文四若有所思的点点头,“那敢问为民请愿算不算为官者的份内之事呢?”
这一句,终于让沈悠皱起了眉头“自然,只是公子为何这般发问?”直到这一刻,沈悠才真正重视眼前这个少年人。文四看上去年龄不大,虽然气质斐然,毕竟是个未及冠的弱童,若不是救了沈悠,沈悠可能话都不会跟他说上一句,而此刻文四问出的问题,哪像是个十五六岁的少年说得出的?
“不知沈大人知不知道前段时间的盐帮一事。”
“盐帮?”沈悠知道,而且很清楚,因为盐帮被铲除的时候,罗列出的罪名可是礼部一条一条划出来的,而且搜查盐帮所得的清单,礼部这边也有过目.下面这些琐事可都是沈悠这些人完成的。

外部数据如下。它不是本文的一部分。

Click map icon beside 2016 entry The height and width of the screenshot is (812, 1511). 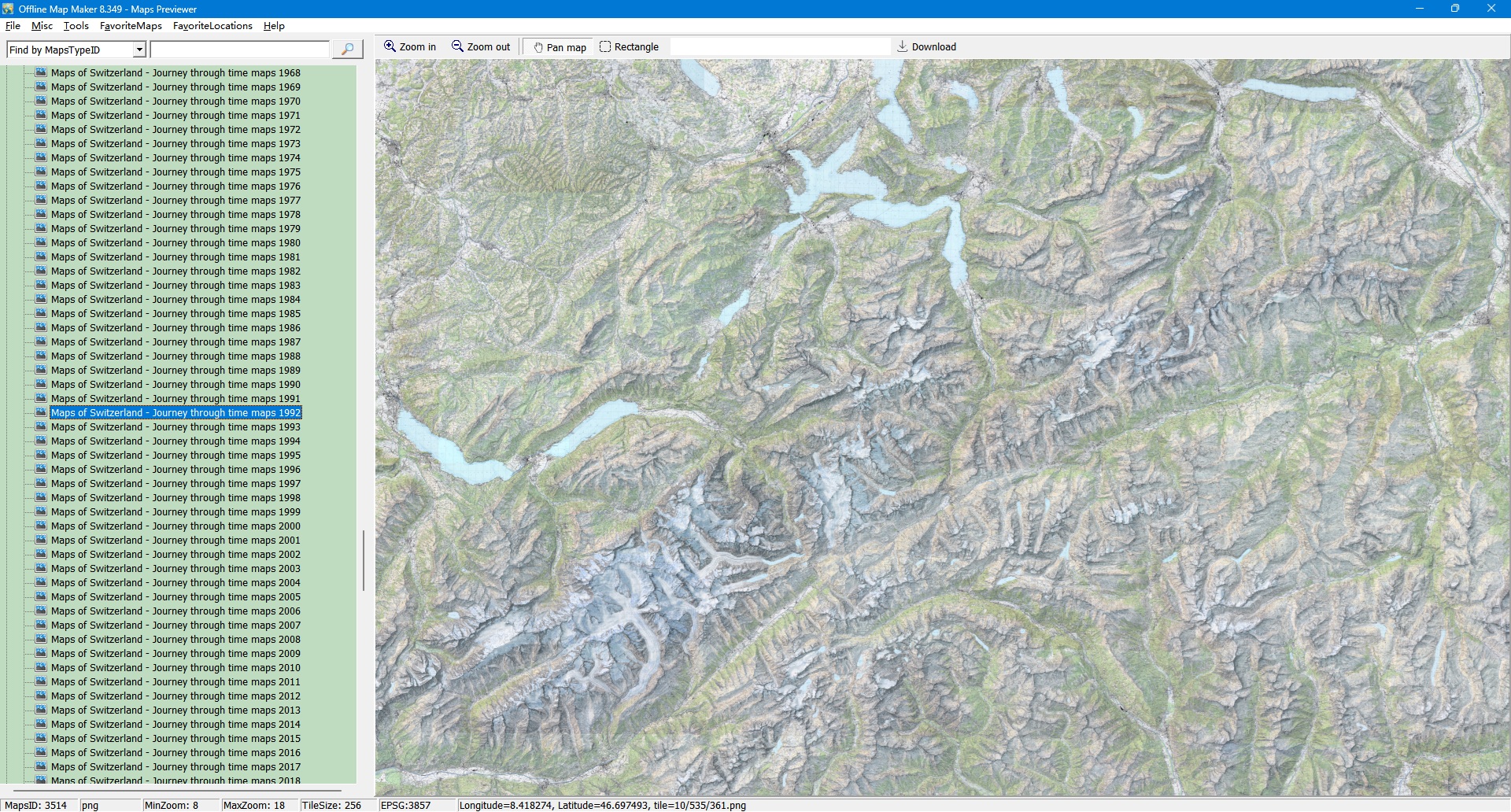41,752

“就是盐帮。”文四确定道“沈大人可知搜查盐帮时,就因为你们礼部罗列的罪状,牵扯到多少无辜的京城百姓,而衙门派人捉拿搜刮时,这些无辜百姓算是遭了无妄之灾,家破人亡者,不在少数!”
这些话,文四说得平淡。
“这.”沈悠微微一愣,盐帮各种条令都是上头发下来的,他无权过问,至于那些百姓无辜受害,他更是不清楚。
“盐帮所得是要上陈天子,而后充盈国库的,有人在这里面动了手脚,不仅搜刮了许多无辜的百姓财物,更做了一些假账,将盐帮赃物据为己有,不知道这些,沈大人清不清楚。”文四声音轻的只有两人听得到,“沈大人的为官之道,又能不能为这些百姓伸张正义。为民请愿,帮百姓揪出幕后黑手又算不算是为官者的份内之事?”
“你,是如何知道这些的?”沈悠眉头紧锁“你到底是谁?”
“我是谁?”文四带上斗笠,在桌上放了一锭银子“我是一个和沈大人有相同为官之道的普通人。所以,我来为民请愿!”
话落,文四纵身迈入无尽的雨幕之中。